Saved data entries —
_ _ _ _ _ _ _
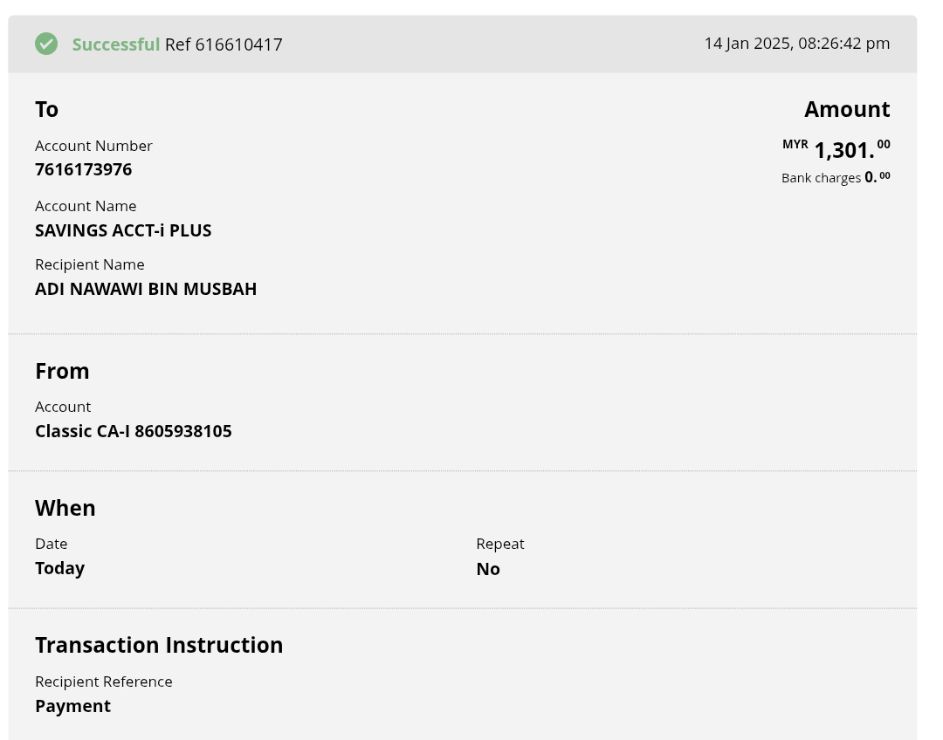The width and height of the screenshot is (943, 740).
Task: Click the transaction timestamp 14 Jan 2025
Action: coord(796,44)
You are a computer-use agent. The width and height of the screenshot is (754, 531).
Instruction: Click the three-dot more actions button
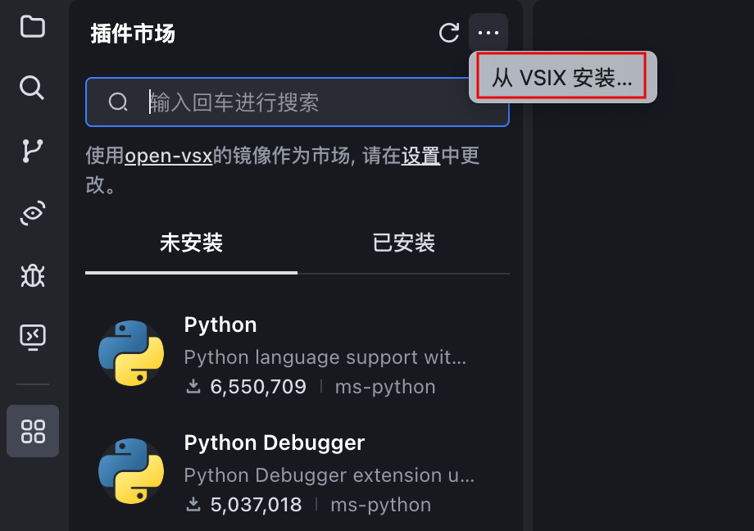488,33
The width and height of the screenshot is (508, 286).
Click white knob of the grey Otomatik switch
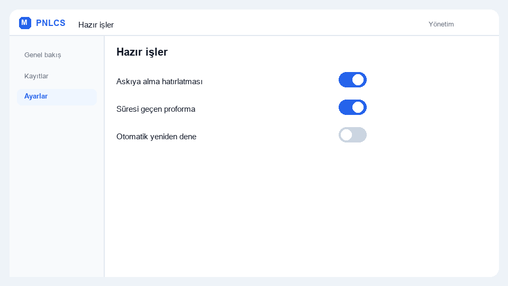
_ _ _ _ _ _ _
TASK GOAL — Excluding all pictures, print exactly and only the lines from the line with "Instruction: Click the" through the end of the records above, both ends included.

OUTPUT OF THE EXERCISE —
Instruction: Click the three-dot more actions button
488,33
The width and height of the screenshot is (508, 286).
Click white knob of the grey Otomatik switch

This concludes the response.